“It isn’t any of our affair,” spoke Holly softly, “that is unless Sid wants our help, of course. I guess we shouldn’t have looked at this. It’s like reading another chap’s letters.”

“We couldn’t help it,” decided Phil. “Go ahead, Holly. Tell us about the trophy. Sid may be back soon.”

“All right, here goes,” and wiggling into a more comfortable position on the sofa, an operation fraught with much anxiety on the part of Phil and Tom, Holly launched into a description of the loving cup.
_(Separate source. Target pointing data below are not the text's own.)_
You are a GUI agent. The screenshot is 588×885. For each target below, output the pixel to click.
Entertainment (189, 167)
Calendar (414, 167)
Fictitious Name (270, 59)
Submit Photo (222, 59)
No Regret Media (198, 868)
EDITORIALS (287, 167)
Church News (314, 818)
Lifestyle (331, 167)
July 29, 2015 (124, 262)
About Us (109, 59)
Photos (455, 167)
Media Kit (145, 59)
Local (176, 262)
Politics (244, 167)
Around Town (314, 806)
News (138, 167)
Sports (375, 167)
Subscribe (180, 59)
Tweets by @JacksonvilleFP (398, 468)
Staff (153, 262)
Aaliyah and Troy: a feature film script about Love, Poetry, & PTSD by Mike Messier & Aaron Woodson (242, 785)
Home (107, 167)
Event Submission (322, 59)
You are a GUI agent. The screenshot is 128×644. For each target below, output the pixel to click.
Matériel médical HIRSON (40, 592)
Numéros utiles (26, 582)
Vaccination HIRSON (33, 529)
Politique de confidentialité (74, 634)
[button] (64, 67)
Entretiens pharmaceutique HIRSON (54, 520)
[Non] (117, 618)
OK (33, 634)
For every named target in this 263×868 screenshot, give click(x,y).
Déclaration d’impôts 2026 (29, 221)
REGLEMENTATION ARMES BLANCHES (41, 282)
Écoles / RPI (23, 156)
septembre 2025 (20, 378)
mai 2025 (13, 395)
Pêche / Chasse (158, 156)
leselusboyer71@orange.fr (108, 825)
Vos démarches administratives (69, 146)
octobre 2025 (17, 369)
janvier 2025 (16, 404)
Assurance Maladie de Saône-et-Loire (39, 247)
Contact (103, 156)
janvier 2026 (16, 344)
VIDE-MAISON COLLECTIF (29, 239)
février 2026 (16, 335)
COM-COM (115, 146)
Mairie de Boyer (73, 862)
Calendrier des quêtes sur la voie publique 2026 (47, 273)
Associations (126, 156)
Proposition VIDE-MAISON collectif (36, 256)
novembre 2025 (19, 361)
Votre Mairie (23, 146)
But, unconsciously perhaps, he still held in his hand that scrap of paper—the paper with that one word on—“trouble.”


[CHAPTER II]

SID IS CAUGHT

“It’s this way,” began Holly, as he crossed one leg over, and clasped his hands under his recumbent head. “Randall has been looking up in athletics lately. Since we did so well last season on the diamond, and won the championship at football, some of the old grads and men who have such ‘oodles’ of money that they don’t know what to do with it, have a kindlier feeling for the old college. It’s that which brought about the presentation of the loving cup trophy, or, rather the offer of it to the winner of the baseball championship of the Tonoka Lake League. The cup will be worth winning, so the doctor says.”

“How’d he come to tell you?” asked Phil.

“I happened to go to his study to consult him about some of my studies——” began Holly.